> _Sección de texto_
En rigor, la nueva visión de la cual esta compilación es deudora, no es exculpatoria, sino apegada a la realidad de los hechos y a las pruebas de las ciencias. Aún más: no redime de culpas históricas a los perpetradores del genocidio, sino que nos explica, con pruebas arqueológicas, históricas y documentales irrefutables, que por fuerza no pudo ser, y no fue, ni absoluto ni fulminante, y lo más importante: que la supervivencia de estos pueblos, en número e importancia mucho mayor de la que hasta el momento creíamos, no se debió a la benevolencia del invasor, sino a las estrategias de resistencia y supervivencias puestas en práctica por los invadidos usando para ello varias estrategias, entre ellas, el mestizaje.
Teníamos atisbos dispersos de lo que aquí se demuestra; de lo que los autores de la presente compilación nos explican mediante el despliegue de un corpus coherente. Sabíamos, por ejemplo, de la existencia de los caribes negros de San Vicente, descendientes de los náufragos de dos barcos con esclavos nigerianos naufragados cerca de esta isla en 1635, ancestros de los actuales garífunas de Honduras, Guatemala, Belice, Nicaragua y Estados Unidos, que hoy suman más de 600, 000 miembros, a pesar de la saña empleada contra ellos por los colonialistas británicos; o lo narrado en el extenso poema “La Florida”, escrito en 1598 por Fray Alonso de Escobedo, franciscano andaluz que vivió diez años en Las Antillas, y nos describe, una década antes del célebre poema “Espejo de Paciencia”, de Silvestre de Balboa, escribano canario del cabildo de Puerto Príncipe, la gran existencia de oro y de indios en Baracoa, Cuba, casi un siglo después de la llegada de Colón, cuando ambos se consideraban definitivamente agotados y exterminados.
Lo nuevo, conmovedor, y aportativo, en esta obra, es que se prueba la existencia de ese fenómeno en todo el Caribe, con diferentes características, pero obedeciendo a tendencias similares, desde la tenaz presencia de descendientes indios en Santiago de Cuba, La Habana, Puerto Rico, San Vicente y las Granadinas coloniales, hasta la influencia del legado indígena en la cerámica y la artesanía de la República Dominicana. Y esta certeza no es producto de un espíritu redentor, ni de una aspiración a la justicia y condena del colonialismo y el imperialismo, sino de hechos científicos demostrables, fruto de la abnegada labor de arqueólogos, etnólogos e historiadores.

> _Datos siguientes_
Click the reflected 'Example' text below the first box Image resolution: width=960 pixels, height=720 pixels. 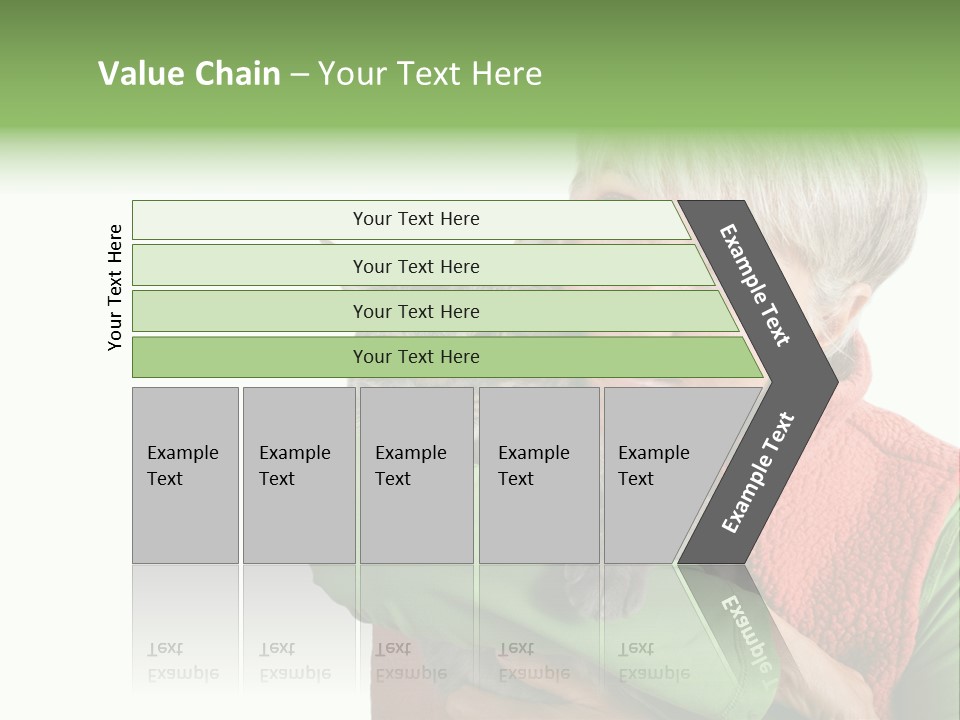(x=183, y=673)
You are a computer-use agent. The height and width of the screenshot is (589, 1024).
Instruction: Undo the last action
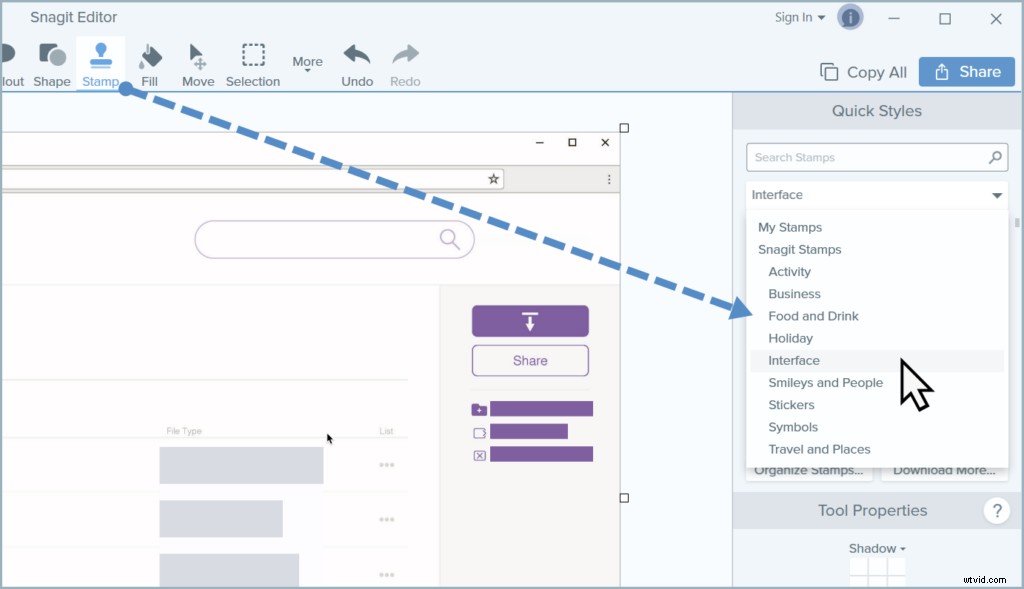[x=356, y=62]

> _Tarea a realizar_
Imprime sin cambios todo lo que va desde "Lo nuevo, conmovedor, y" hasta "etnólogos e historiadores." en el texto sobre la supervivencia indígena en el Caribe. Estos datos no tienen relación con el texto sobre la supervivencia indígena en el Caribe.

> _Solución del ejercicio_
Lo nuevo, conmovedor, y aportativo, en esta obra, es que se prueba la existencia de ese fenómeno en todo el Caribe, con diferentes características, pero obedeciendo a tendencias similares, desde la tenaz presencia de descendientes indios en Santiago de Cuba, La Habana, Puerto Rico, San Vicente y las Granadinas coloniales, hasta la influencia del legado indígena en la cerámica y la artesanía de la República Dominicana. Y esta certeza no es producto de un espíritu redentor, ni de una aspiración a la justicia y condena del colonialismo y el imperialismo, sino de hechos científicos demostrables, fruto de la abnegada labor de arqueólogos, etnólogos e historiadores.